OCR backed away from this demand after criticism from people like Sen. John McCain (R-AZ), civil liberties groups like the Student Press Law Center and the Foundation for Individual Rights in Education, and syndicated columnists and op-ed writers.
However, in 2016, after that furor had subsided, a political appointee in the Obama Justice Department made demands to the University of New Mexico that were similar to the demands for censorship the Obama administration earlier made to the University of Montana.
During the Obama administration, the Office for Civil Rights has also disregarded federal court rulings by telling colleges to regulate even off-campus speech and conduct. That contributed to a bizarre investigation of Prof. Laura Kipnis. She was subjected to a lengthy harassment and retaliation investigation over an essay she wrote in the Chronicle of Higher Education titled “Sexual Paranoia Strikes Academe” (which hypersensitive students claimed offended them and constituted sexual harassment) and her subsequent statements defending herself on Twitter (which the students claimed constituted “retaliation” in violation of Title IX, even though she did not identify them by name). After months of investigation, she was finally found not guilty.

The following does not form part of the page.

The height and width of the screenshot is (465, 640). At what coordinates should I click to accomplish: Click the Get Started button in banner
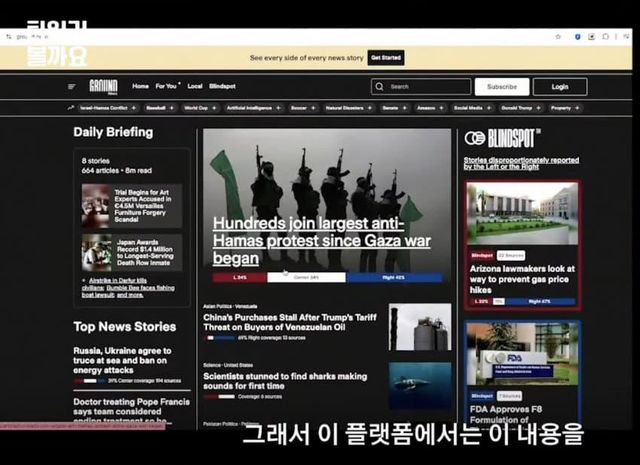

Under the Obama administration, civil-rights officials have recently grown bolder in pressuring institutions to restrict constitutionally-protected speech. The Equal Employment Opportunity Commission recently overturned the dismissal of a harassment complaint by a black postal employee arguing that a co-worker’s repeated wearing of the Gadsden flag was racial harassment, effectively ignoring the “severe or pervasive” requirement for harassment claims mandated by the Supreme Court in cases like Clark County School District v. Breeden (2002), and First Amendment rulings limiting racial harassment lawsuits such as Rodriguez v. Maricopa Community College (2010).
Civil-rights officials may have even more muscle to impose such speech restrictions in the future, if they receive proposed budget increases. Liberal senators and the Obama administration have proposed increasing the budget of the Office for Civil Rights by nearly 30%. And Hillary Clinton “has advocated further increasing OCR’s budget.”